- Arbeitsauftrag: Führe den Artikel über die Tagung der Bezirksverordnetenversammlung Pankow im Anschluss an seinen letzten Satz weiter.

- Lesetext:
※ ※ ※

Ein klares Jein

von Kristina Auer 11. April 2016

Unsere Bezirkspolitiker versammeln sich diese Woche wieder in der Fröbelstraße. Und glänzen zum Auftakt mit Entscheidungsschwäche: unter anderem bei Flüchtlingsunterkünften und der Grenzverschiebung am Mauerpark.

„Herzlich willkommen zur 39. ordentlichen Tagung der Bezirksverordnetenversammlung Pankow von Berlin“ heißt es am Mittwoch Nachmittag (13. April, 17.30 Uhr) wieder im BVV-Saal in der Fröbelstraße. Wie immer haben wir vorab einen Blick in die Tagesordnung gewagt. Der lässt erkennen: Auch Bezirkspolitikern fallen Entscheidungen nicht immer leicht. Diesmal geht es hin und her: unter anderem bei der Verlegung der Bezirksgrenze am Mauerpark. Gleich zu Beginn soll ein früherer Beschluss wieder rückgängig gemacht werden. Außerdem gibt es auf den Prenzlauer Berger Straßen einiges zu beheben. Ein weiterer Dauerbrenner: Einwohner sorgen sich um ein Neubauprojekt – diesmal an der Michelangelostraße.

 

Entscheidungsschwierigkeiten Teil 1: Gebietserweiterung am Mauerpark

 

Unser Top-Thema in dieser Woche: Im Januar beschlossen das Bezirksamt  und die BVV, dass die Bezirksgrenze zwischen Pankow und Mitte geringfügig geändert werden soll, und zwar auf dem Gebiet des Mauerparks. Hintergrund ist die Erweiterung des Mauerparks auf der südwestlichen Seite. Damit die gesamte Parkfläche unter einen Bezirk fällt und unkomplizierter verwaltet werden kann, soll die Grenze zwischen Pankow und Mitte im Westen auf die Wolliner Straße gelegt werden.

Das Problem: Laut unseren Politikern sollte nur das Gebiet südlich des Gleimtunnels in Zukunft zu Pankow gehören, der Gleimtunnel selbst aber weiter zu Mitte. Die BVV Mitte beschloss ebenfalls die Verlegung der Parkflächen nach Pankow, allerdings samt Gleimtunnel. Jetzt soll der Beschluss vom Januar rückgängig gemacht und dann die Grenzverlegung neu beschlossen werden, und zwar so wie es der Bezirk Mitte entschieden hat. Wem beim Durchqueren des Gleimtunnels schon einmal das Regenwasser des Vortags auf den Kopf getropft ist, kann vielleicht erahnen, warum keiner der Bezirke die marode Unterführung haben will. Wenn unsere Bezirkspolitiker mit „Ja“ stimmen, gehört sie – und damit auch die Verantwortung dafür – künftig zu Pankow. In dieser Woche werden wir uns weiter mit dem Thema Mauerpark beschäftigen.

※ ※ ※

- Auflistung:
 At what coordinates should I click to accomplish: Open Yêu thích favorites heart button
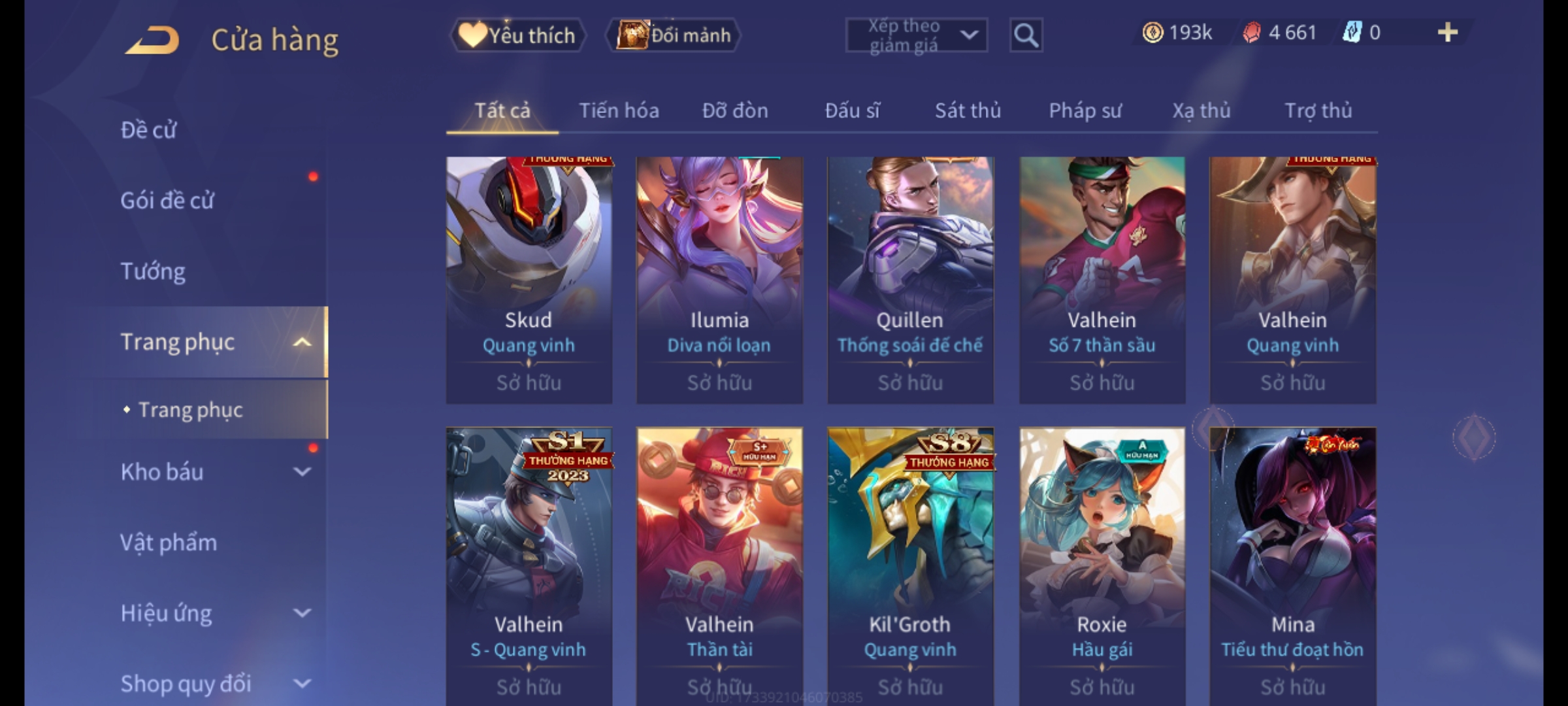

※ ※ ※

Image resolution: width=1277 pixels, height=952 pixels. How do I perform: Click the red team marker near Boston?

※ ※ ※

- Lösung:
 

Entscheidungsschwierigkeiten Teil 2: Flüchtlingsunterkünfte

 

Bei diesem Thema liegt die Entscheidungsschwierigkeit eigentlich beim Senat. Richtig, es geht um das alte Lied der Containersiedlungen in Prenzlauer Berg. Die vom Senat zunächst benannten drei Standorte in Prenzlauer Berg wurden später wieder zurückgezogen und werden derzeit auf ihre Nutzbarkeit geprüft. Inzwischen ist klar, dass der Standort an der Greifswalder Straße 80d nicht gebaut wird. Weiterhin im Rennen sind die Walter-Friedländern-Straße nördlich 19 am Alten Schlachthof und die Werchneuchener Wiese an der Danziger Ecke Kniprodestraße.

Die Verwirrung um die Standorte bewirkt vor allem eins: Verzögerungen beim Freiwerden der Turnhallen-Notunterkünfte. Laut Stadträtin Lioba Zürn-Kasztantowicz (Grüne) und Bezirksbürgermeister Köhne (SPD) wird zwar grob angepeilt, die Turnhallen bis Ende Juni frei zu machen. Allerdings gestehen die Bezirkspolitiker bereits jetzt ein, dass der Zeitraum nicht überall eingehalten werden könne. Außerdem ist weiterhin fraglich, wann die Turnhallen wieder für den Sport zur Verfügung stehen werden. Sie müssen vorher saniert werden. Bis mindestens Ende 2016 müssen Schulsport und Vereine also noch mit alternativen Angeboten unterstützt werden, so Köhne und Zürn-Kasztantowics. Der Bezirk will sich natürlich beim Senat dafür einsetzen, dass die endgültigen Entscheidungen nun möglichst schnell getroffen werden.

Außerdem zum Thema Geflüchtete: Die Fraktion der Grünen stellt einen Antrag, auch in Pankow eine queere Flüchtlingsunterkunft einzurichten, wie es sie bereits in Lichtenberg gibt. In der offiziellen Sprache soll die Unterkunft für „besonders schutzbedürftige Flüchtlinge“ als Wohnort dienen. Dazu zählen laut den Antragsstellern „Schwangere, Frauen mit Kindern, Lesben, Schwule, Transgender, stark traumatisierte Geflüchtete, Angehörige religiöser oder weltanschaulicher Minderheiten und Menschen mit Beeinträchtigungen.“

 

Worum geht es sonst noch in der BVV?

 

Die Prenzlauer Berger Straßen sind gefährlich. So gilt es einige Unfallrisiken zu begrenzen:

  • An der Kreuzung Richard-Ermisch- und Hermann-Blankensteinstraße am Alten Schlachthof hat die Polizei mehrere Unfälle registriert, weil die Sichtbedingungen an der Kreuzung schlecht sind. Deshalb wird jetzt beschlossen, dass in Kreuzungsnähe in Zukunft nur noch PKWs parken dürfen, die die Sicht nicht noch mehr einschränken. Für größere Lastfahrzeuge wird das Parken dort künftig untersagt.
  • In der Gleimstraße gibt es stattdessen Probleme an den Baumscheiben: Die Metalleinfassungen sind alt und teils verbogen oder umgestürzt, deshalb stehen seit längerem scharfe Metallkanten hervor und gefährden Fußgänger. Die SPD sieht dringend Handlungsbedarf. Der Corpus Delicti kann hier begutachtet werden.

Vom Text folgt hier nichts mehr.